‘The Cultural Ambassdor of India’

Book review by Bhaskar Parichha

Title: Critical Lives: Rabindranath Tagore

Author: Bashabi Fraser

Publisher: Reaktion Books Ltd- /Speaking Tiger, 2020

Almost even eighty years after his death, Rabindranath Tagore continues to be written about. Any biographical account of Tagore’s life and works — whether it is in Bengali, English or any other language — is attention-grabbing and is received with awe and admiration. Indeed, for the bard whose immortal lines echo even today – Jodi tor daak shune keyo na ashe, tobe aakla cholo re (If no one answers to your call, walk alone) — no number of books is enough to have another look at his great mind, make another study of his brilliance.

Emeritus Professor, co-founder, and Director of the Scottish Centre of Tagore Studies (ScoTs) at Edinburgh- Napier University, Bashabi Fraser’s newest book on Tagore ( Reaktion Books, London/Speaking Tiger Publishing, New Delhi) is a brilliant account of the Kobiguru simply for the reason that it is both enlightening and at the same time perceptive. This discerning and sophisticatedly brought out a book of 250 pages gives a unique insight to Tagore’s life, his experiences in India, Europe, China, and Japan and cites numerous incidents from his life that directly influenced some of his great works.

Says Fraser in the introduction of her book: “this biographical study reassesses the Renaissance man, a polymath, who embodies the modern consciousness of India, engaged as he was in nation-building and contributing to the narrative of a nation.”

Part of the series ‘Critical Lives’ of leading cultural figures of the world in the the modern period, this biography explores the life of the great artist, writer philosopher in relation to his creations.

As the blurb says, “polymath Rabindranath Tagore was the first non-European to be awarded the Nobel Prize for Literature, in 1913. But Tagore was much more than a writer. Through his poems, novels, short stories, poetic songs, dance-dramas, and paintings, he transformed Bengali literature and Indian art. He was instrumental in bringing Indian culture to the West and vice versa, and strove to create a less divided society through mutual respect and understanding, like his great contemporary and close friend, Mahatma Gandhi.”

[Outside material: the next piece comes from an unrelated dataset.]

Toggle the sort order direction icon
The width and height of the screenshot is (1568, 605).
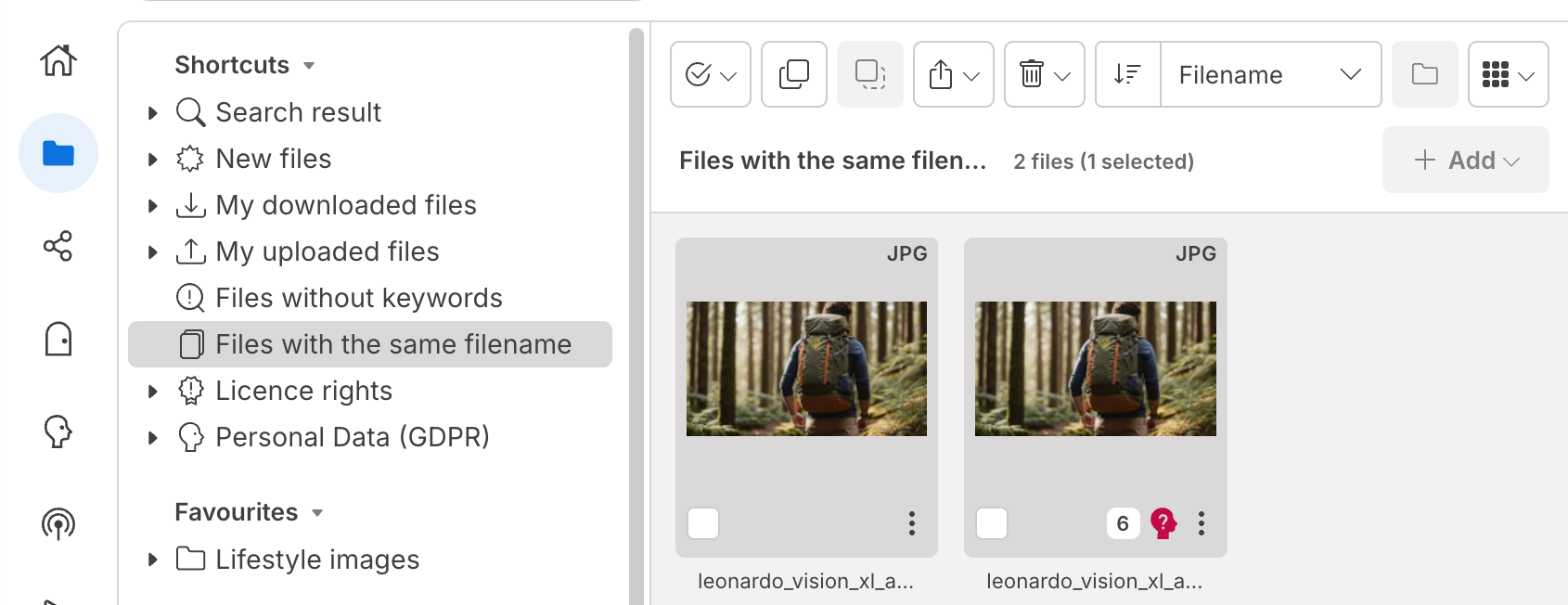click(1127, 74)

Even though Annie Besant was the first to call Gandhi a ‘Mahatma’, Tagore made the name popular. In the author’s view, “both Tagore and Gandhi, who were and still remain India’s greatest intellectual and political minds, respectively, continued to depend on each other for mutual support until Tagore’s death in 1941. Both believed that man needed to rely on his inner resources, on truth, love, and compassion to find full freedom to realize himself and fellow human beings as brethren.”

But, then, she sees a difference between the two great men: “While Gandhi was against technological advancement and science, Tagore, as a modernist believed that science and humanities were needed for holistic education and social advancement.”

Divided into a dozen chapters (‘The Tagores of Jorasonko’, ‘Growing up in the Tagore Household’, ‘English Interlude’, ‘Journey to the Banks of Padma’, ‘The Abode of Peace’, ‘From Shantiniketan to the world Stage’, ‘The renouncement of Knighthood’, ‘Where the World Meets in a Nest’, ‘The call of truth’, ‘Waves of Nationalism’, ‘Tagores’ Modernity and The legacy: At Home and the World’) the book has more than thirty illustrations — culled out from various albums.

Besides making a timely re-evaluation of the poet’s life and work, Fraser weighs up Tagore’s “many activities and shows how he embodies the modern the consciousness of India”. She examines in great detail Tagore’s ties with his childhood in Bengal, his role in Indian politics and his interests in international relationships, as well as addressing some of the misreading of his life and work through a holistic standpoint.

Fraser says, “India’s debt to Tagore is immense, and together with Mahatma Gandhi, he remains one of the architects of modern India and India’s primary soft power. Tagore’s liberal humanism and modernity make him relevant today and his place in world literature can be endorsed by a close study of his life, times, and work.”

This intuitive and charmingly written biography of a man who transcended all sorts of borders is a must-read. For someone who is interested in knowing the events which shaped Tagore’s literary career, this concise and yet critical book will be of immense help. More than anything else, the present volume is an indispensable and resourceful guide to know all that Viswakobi Rabindranath Tagore stood for. 

Bhaskar Parichha is a Bhubaneswar-based  journalist and author. He writes on a broad spectrum of  subjects , but more focused on art ,culture and biographies.His recent book ‘No Strings Attached’ has been published by Dhauli Books.